The Canadian Invasion

The attitudes of the major U.S. networks towards Canadian programming has changed dramatically since the success of the CBS import FLASHPOINT and the global economic crisis. Canadian TV distribution exec Noreen Halperin told The Globe & Mail:

"It's an extraordinary change in the lay of the land from even a year ago[…] The shift with some of the network presidents has been exceptional."

Last year's strike by the Writers Guild of America, she says, "paved the way, and allowed a show like Flashpoint to be sold. Once it aired and was a success, it made people take notice. That, coupled with the economic downturn, means all broadcasters are looking for interesting alternatives. The Canadian way is one of these," adds the TV veteran, who says Americans can save up to 50 per cent by splitting costs.

She brought Canadian showrunners Tassie Cameron and Ilana Frank to L.A. to meet with network chiefs to pitch their pilot script COPPER in hope of finding a U.S. home…and co-financing.

A year ago, Halpern adds, it would have been ludicrous to assume that Cameron and Frank – both highly respected on their home turf – would get easy face time with big U.S. players. But times have changed. CBS will make six fewer pilot episodes this year than in 2008, when 15 were produced. And everyone's feeling the pinch from the freefall in advertising.
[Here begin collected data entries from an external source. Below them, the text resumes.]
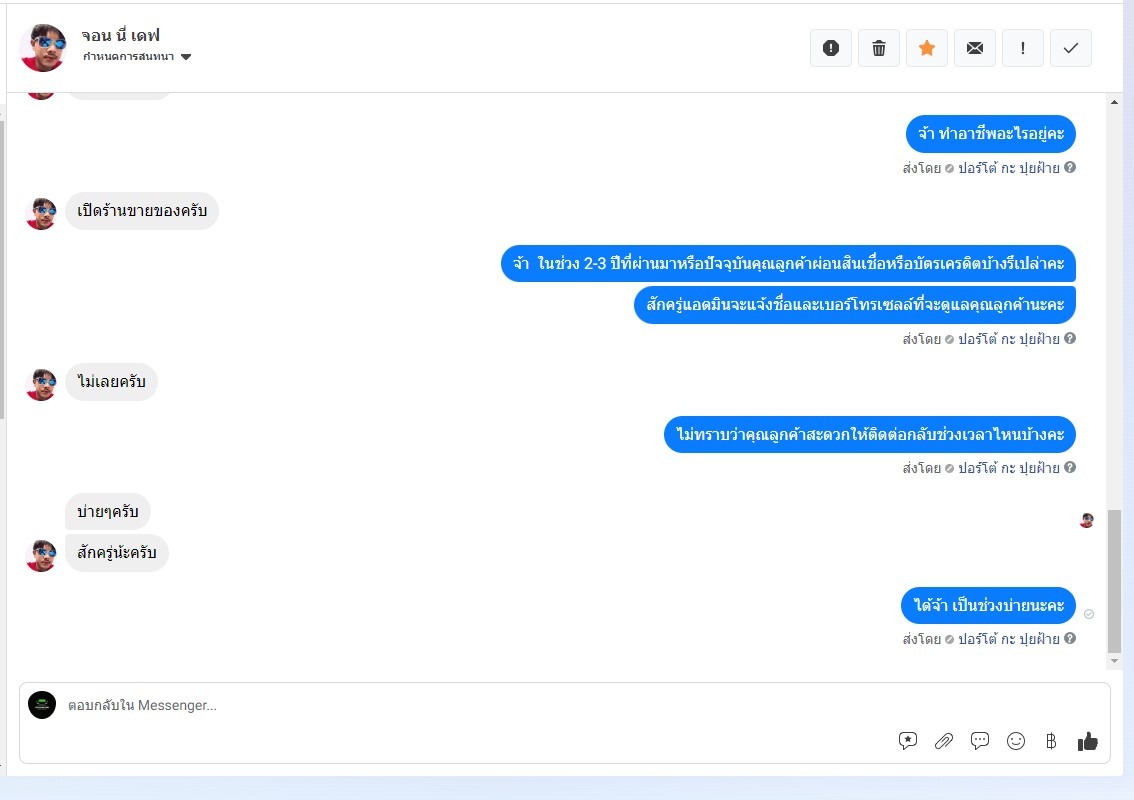
Task: Click the page avatar beside reply field
Action: point(42,705)
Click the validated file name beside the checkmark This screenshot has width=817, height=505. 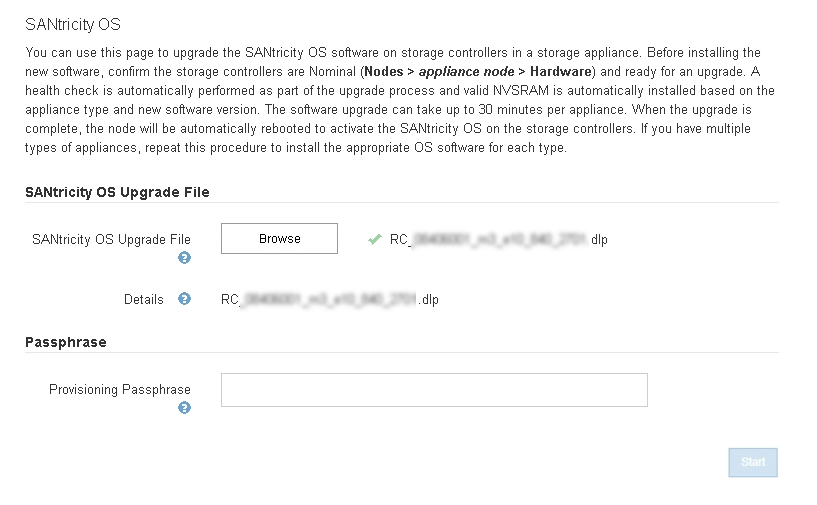[x=498, y=240]

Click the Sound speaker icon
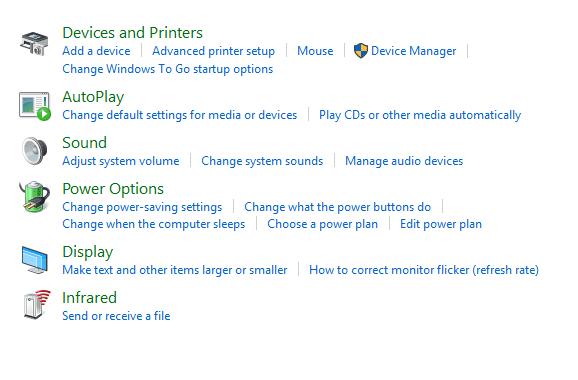(x=34, y=151)
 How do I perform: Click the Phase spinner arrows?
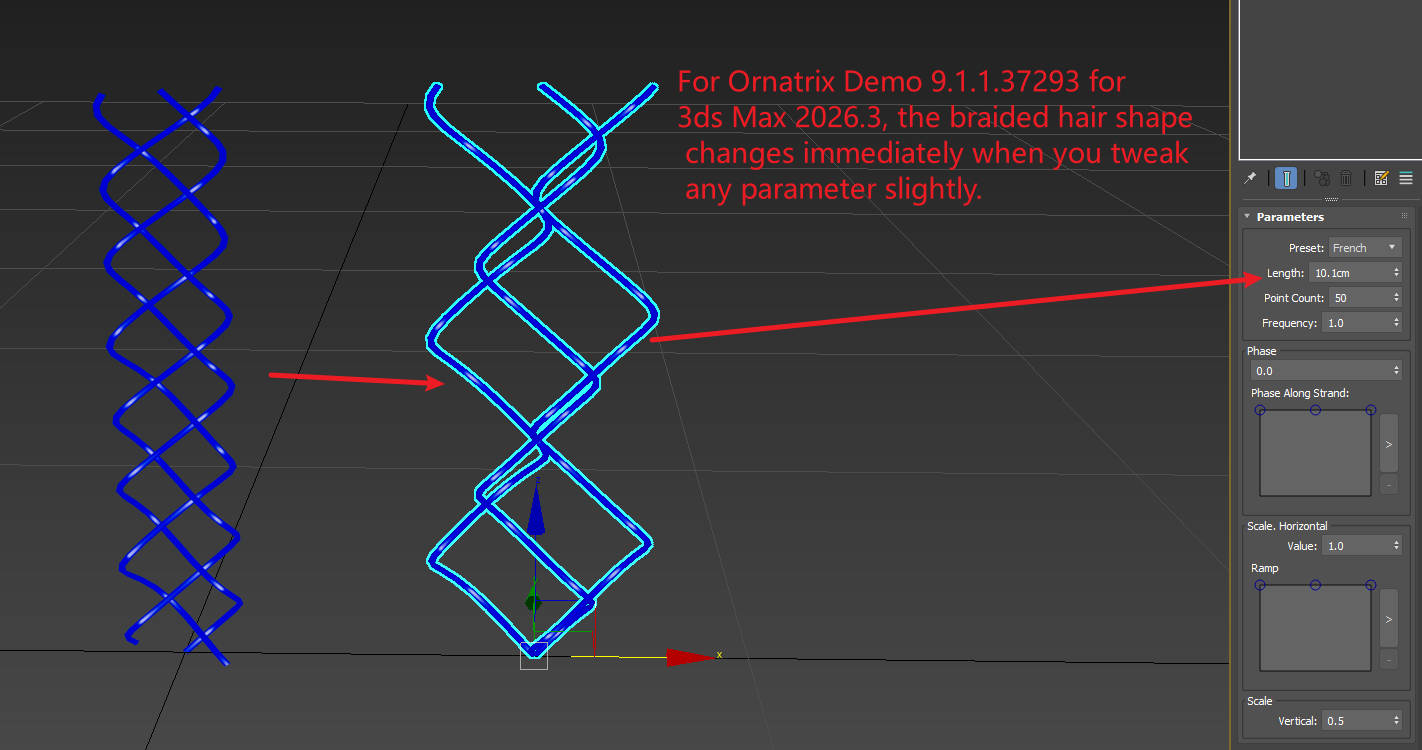1396,370
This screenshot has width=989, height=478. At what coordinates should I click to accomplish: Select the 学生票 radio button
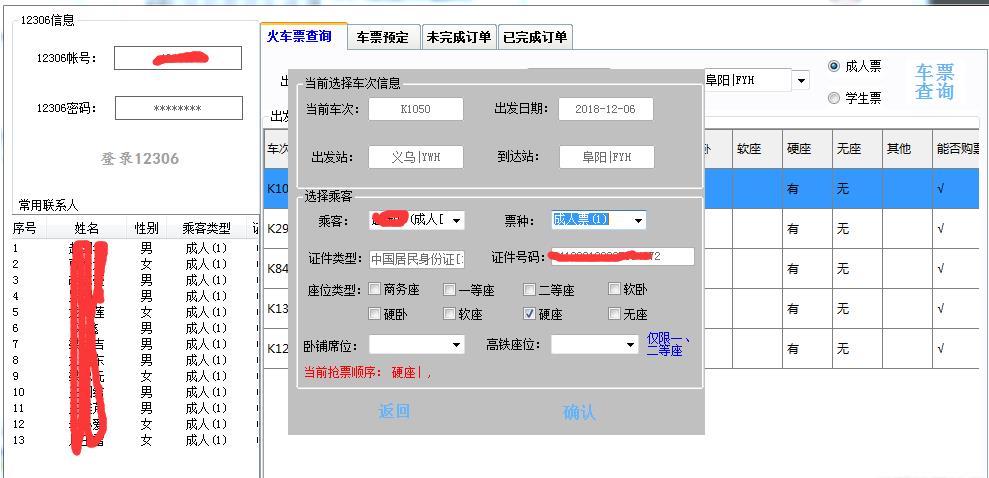pyautogui.click(x=834, y=98)
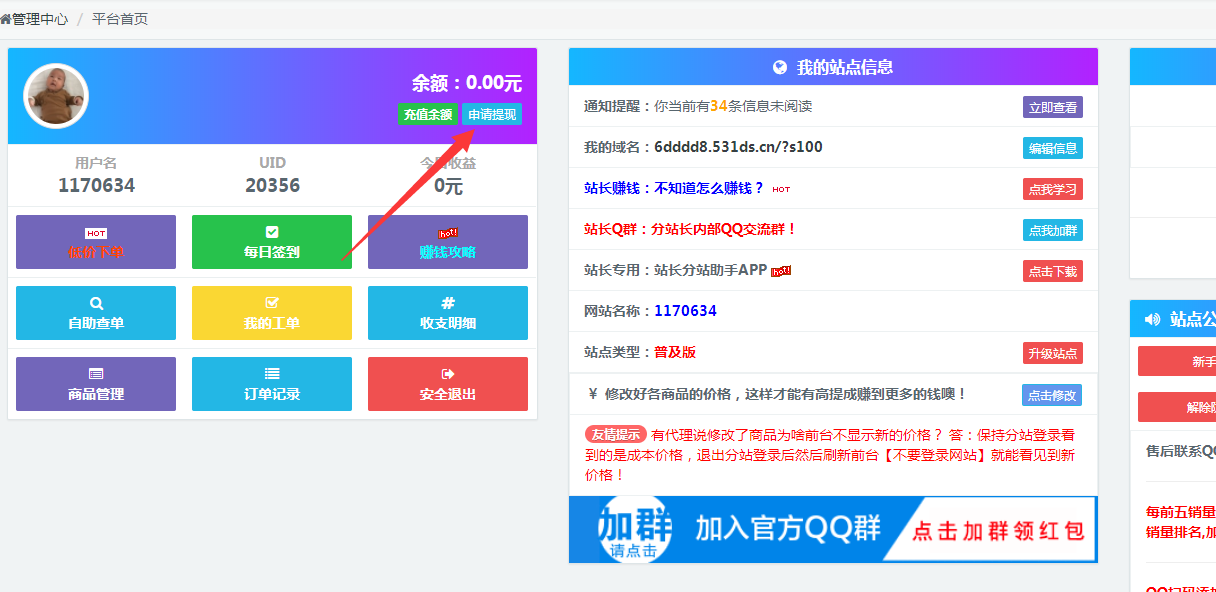Viewport: 1216px width, 592px height.
Task: Open the 赚钱攻略 hot tile
Action: (447, 242)
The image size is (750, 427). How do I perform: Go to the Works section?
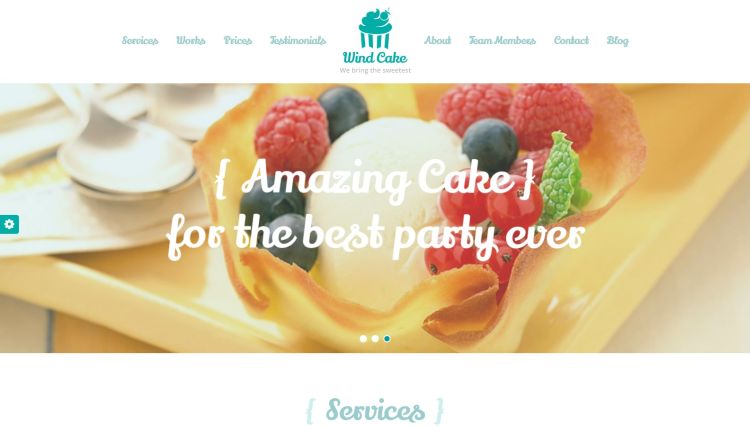(x=191, y=41)
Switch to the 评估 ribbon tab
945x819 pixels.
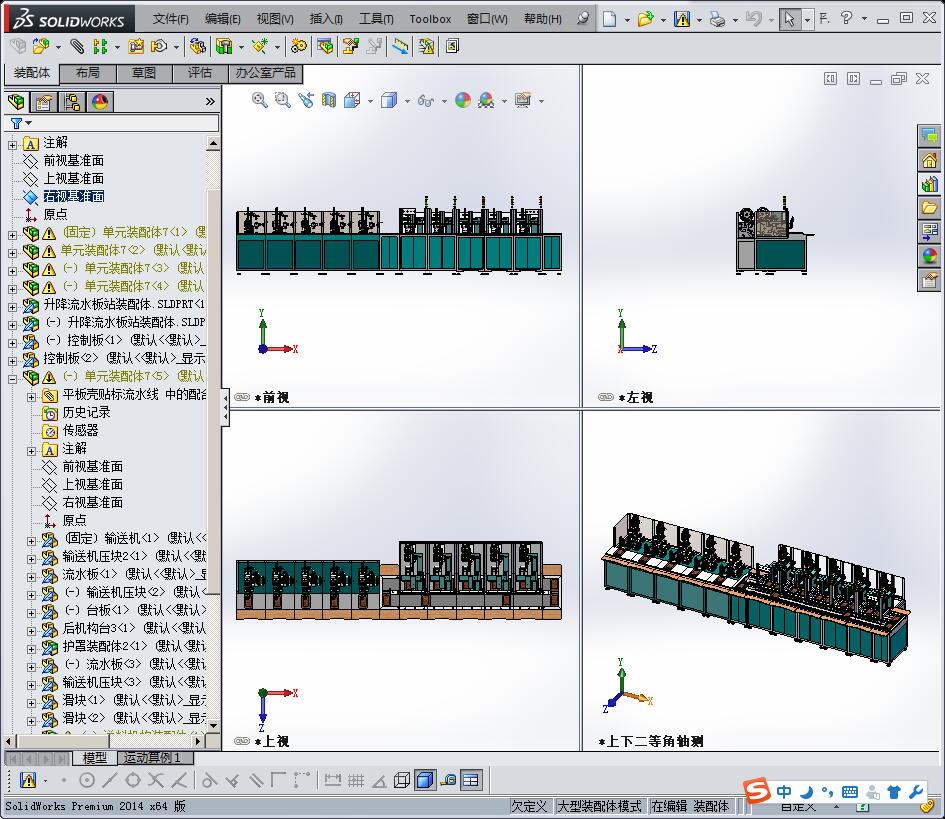pyautogui.click(x=197, y=72)
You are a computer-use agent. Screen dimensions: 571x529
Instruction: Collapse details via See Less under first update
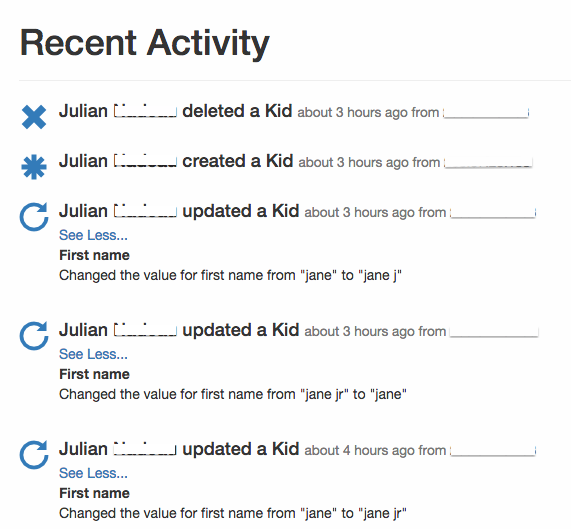[93, 235]
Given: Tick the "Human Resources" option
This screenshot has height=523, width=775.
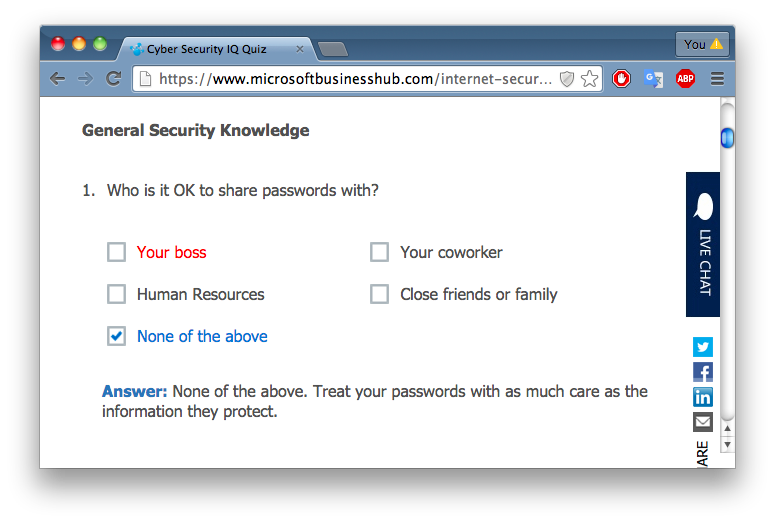Looking at the screenshot, I should click(116, 294).
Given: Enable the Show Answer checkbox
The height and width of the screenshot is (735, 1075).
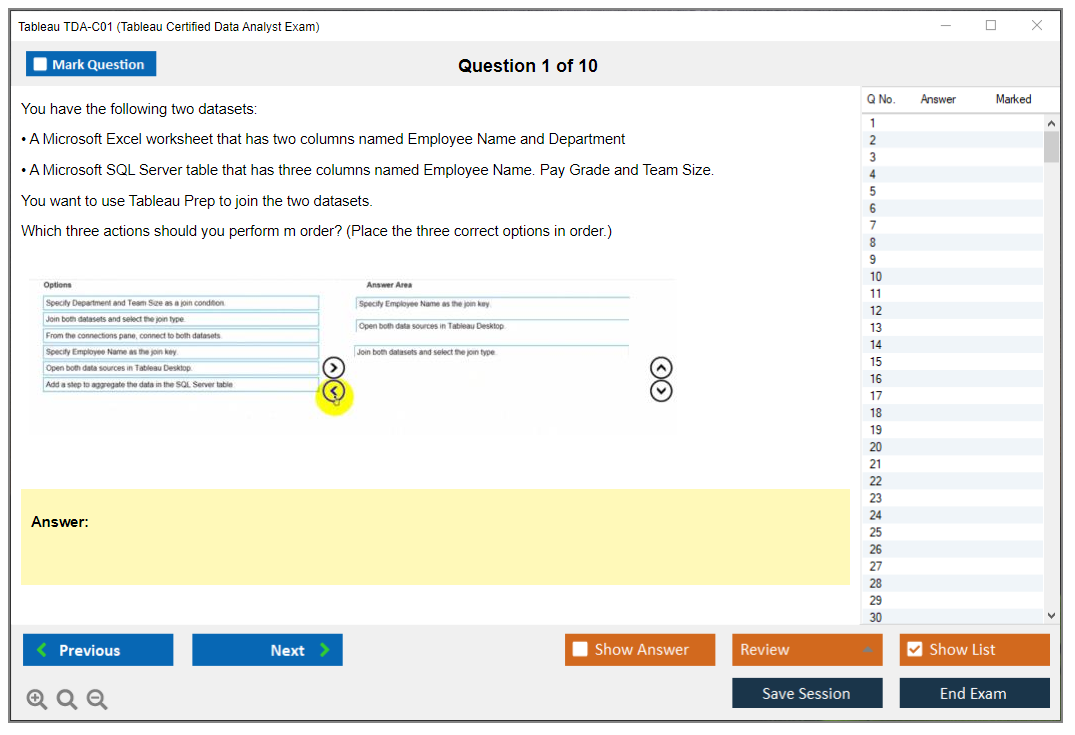Looking at the screenshot, I should (580, 650).
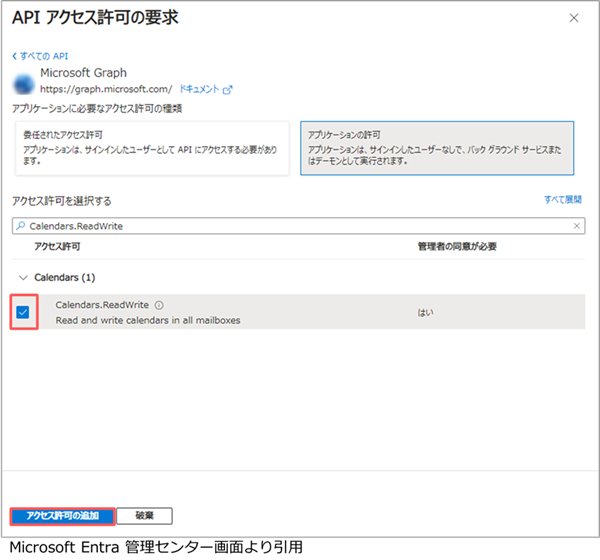Select the Calendars.ReadWrite permission row
Screen dimensions: 600x560
click(300, 312)
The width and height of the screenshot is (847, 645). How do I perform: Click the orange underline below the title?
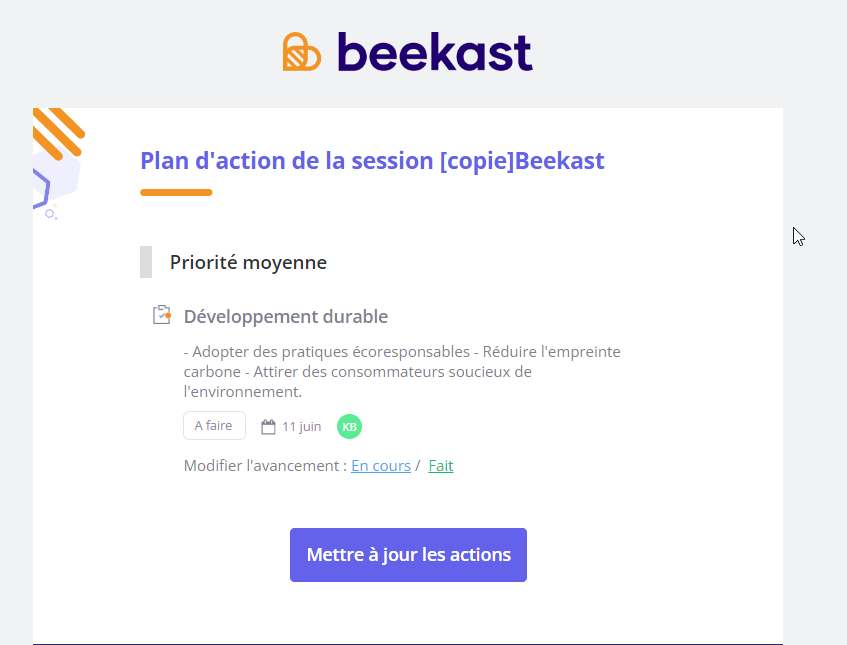pos(176,192)
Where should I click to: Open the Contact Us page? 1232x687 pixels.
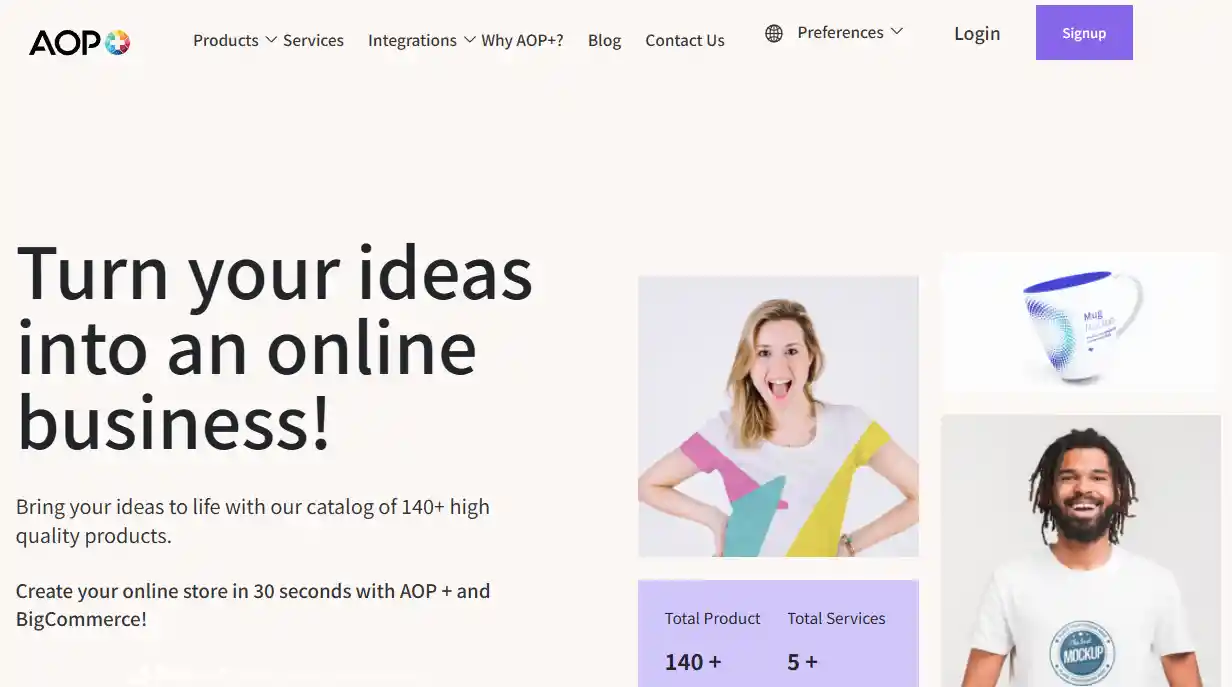coord(684,40)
"The U.S. networks, like the ones in Canada, are clamping down in an enormous way to find cost savings," says one veteran Toronto producer, who asked not to be named. "They're all pulling back on the kinds of salaries that actors, directors and writers are being paid. They're taking a week-by-week approach to green-lighting new shows or renewing old ones.

Canadian shows are continuing to find homes on cable networks like Lifetime, Ion and Oxygen, for whom shopping up north for cheap content is nothing new. But whether the high interest in Canadian programming at the Big Networks will continue probably depends more on economics than content, and whether CBS's second Canadian series, THE BRIDGE, and NBC's midseason pickup THE LISTENER (already an international success) can perform as well as FLASHPOINT.